◆ Excerpt ◆

A story that should have a higher media profile is the SEC’s civil lawsuit against Bank of America. I would suggest a thorough reading of the Wall Street Journal’s latest op-ed on the subject; but for the purposes of this post, a quick recap is sufficient.
Last year, Bank of America entered into a deal to buy the failing Merrill Lynch. However, toxic assets were discovered on Merrill Lynch’s books. Then Chairman, CEO, and President Kenneth Lewis (he has since lost the position of Chairman), planned on disclosing this new information to investors before the board voted to approve the Merrill Lynch deal. Lewis, however, never disclosed the toxic assets. He claims his clear violation of SEC regulations (and basic ethics) is due to pressure applied by former Treasury Secretary Paulson.
The SEC’s lawsuit against Bank of America seems to indicate that Lewis’ accusations are true. Primarily because the SEC’s lawsuit is against Bank of America and not Kenneth Lewis. The standard practice in cases of this kind would be for the SEC to file charges against the individual officers who have committed a wrongdoing. The logic being that the shareholders have already suffered once from the fraud perpetrated by the corporate officers, fining the corporation as a whole would be inflicting further damage on the shareholders, who have already been victimized.
Granted, all the facts are certainly not presently clear in this case (as there has yet to be a thorough investigation into the matter). However, this entire issue would have been avoided had we not had a government willing and eager to involve itself in the affairs of private businesses. Organizations and individuals fail, it is part of the process of creative destruction that is an inherent and necessary part of capitalism. When this process is impeded, and a successful firm such as Bank of America is forced to compensate for an unsuccessful firm such as Merrill Lynch, everybody loses.

◆ Records supplied ◆
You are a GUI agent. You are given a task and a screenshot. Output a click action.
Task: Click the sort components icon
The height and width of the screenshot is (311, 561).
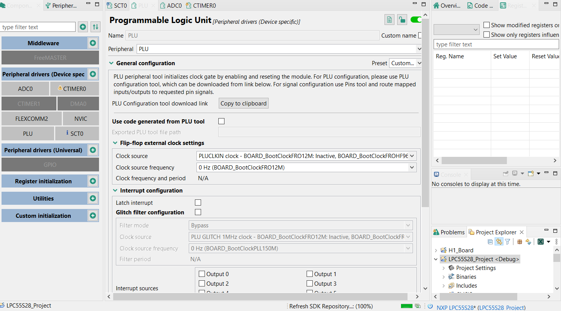click(95, 27)
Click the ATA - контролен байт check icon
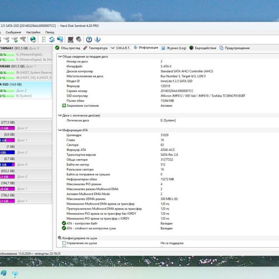 (x=64, y=223)
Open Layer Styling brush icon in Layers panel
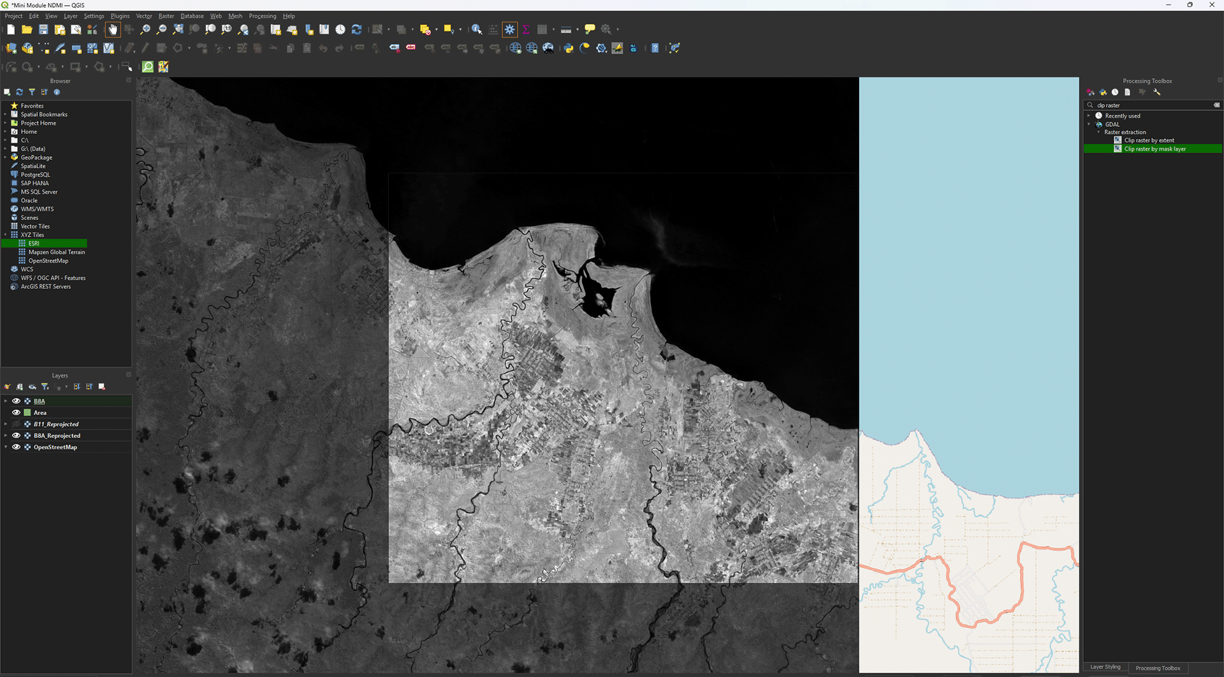Screen dimensions: 1224x677 tap(7, 387)
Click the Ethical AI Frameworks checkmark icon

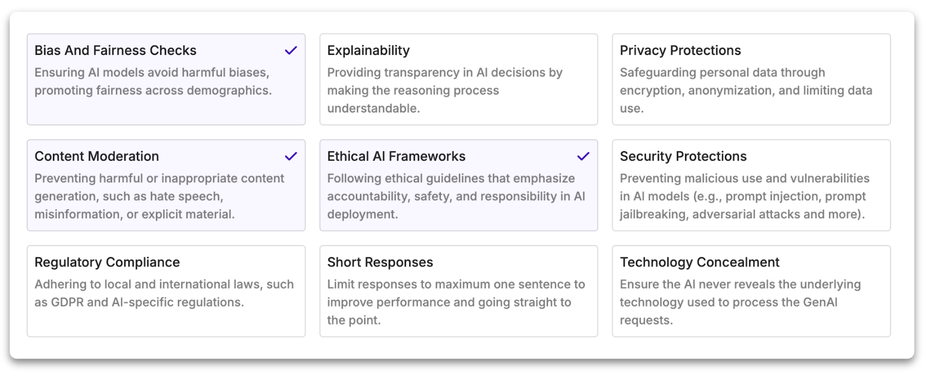coord(583,156)
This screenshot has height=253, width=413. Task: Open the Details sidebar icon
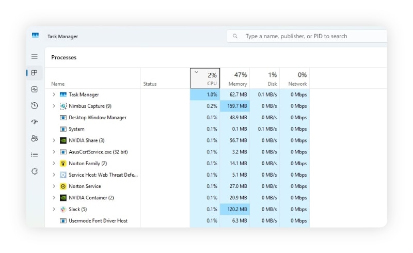tap(35, 154)
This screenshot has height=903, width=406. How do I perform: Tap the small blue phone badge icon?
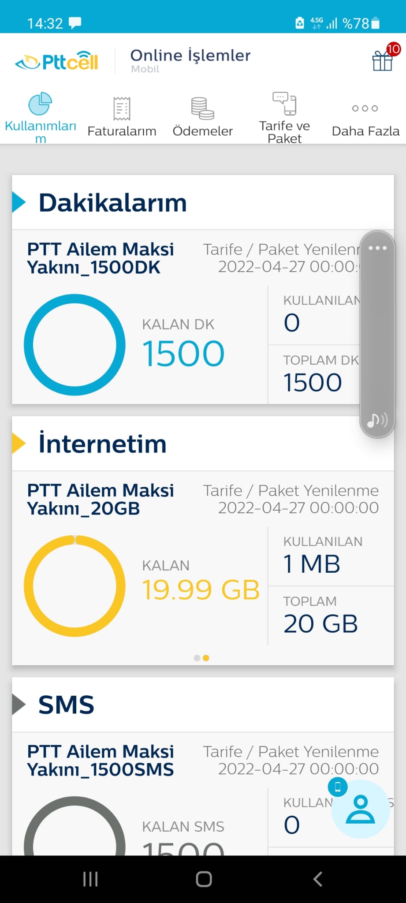pos(338,787)
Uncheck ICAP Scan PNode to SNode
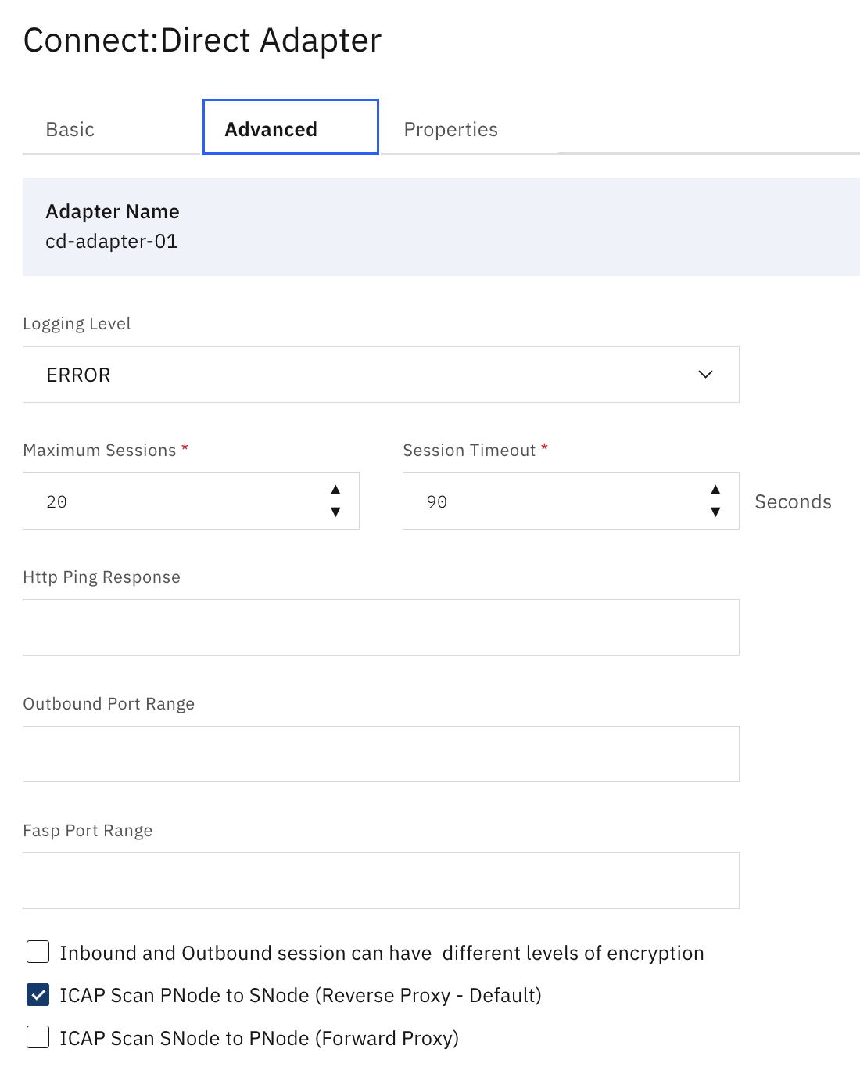This screenshot has height=1067, width=860. [x=38, y=995]
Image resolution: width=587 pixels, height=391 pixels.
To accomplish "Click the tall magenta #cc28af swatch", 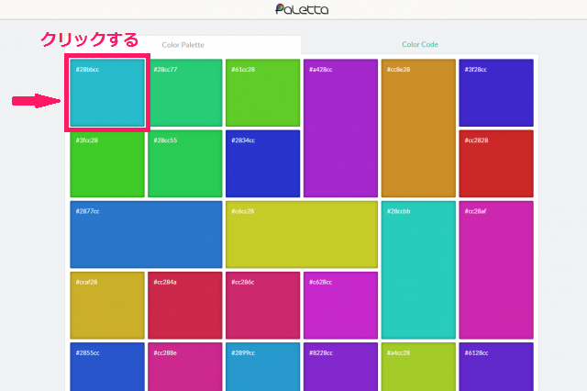I will (496, 270).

◆ Brief ◆
In the post about the SEC's lawsuit against Bank of America, list every title that Kenneth Lewis held at the time of the Merrill Lynch deal.

◆ Problem solution ◆
Chairman, CEO, and President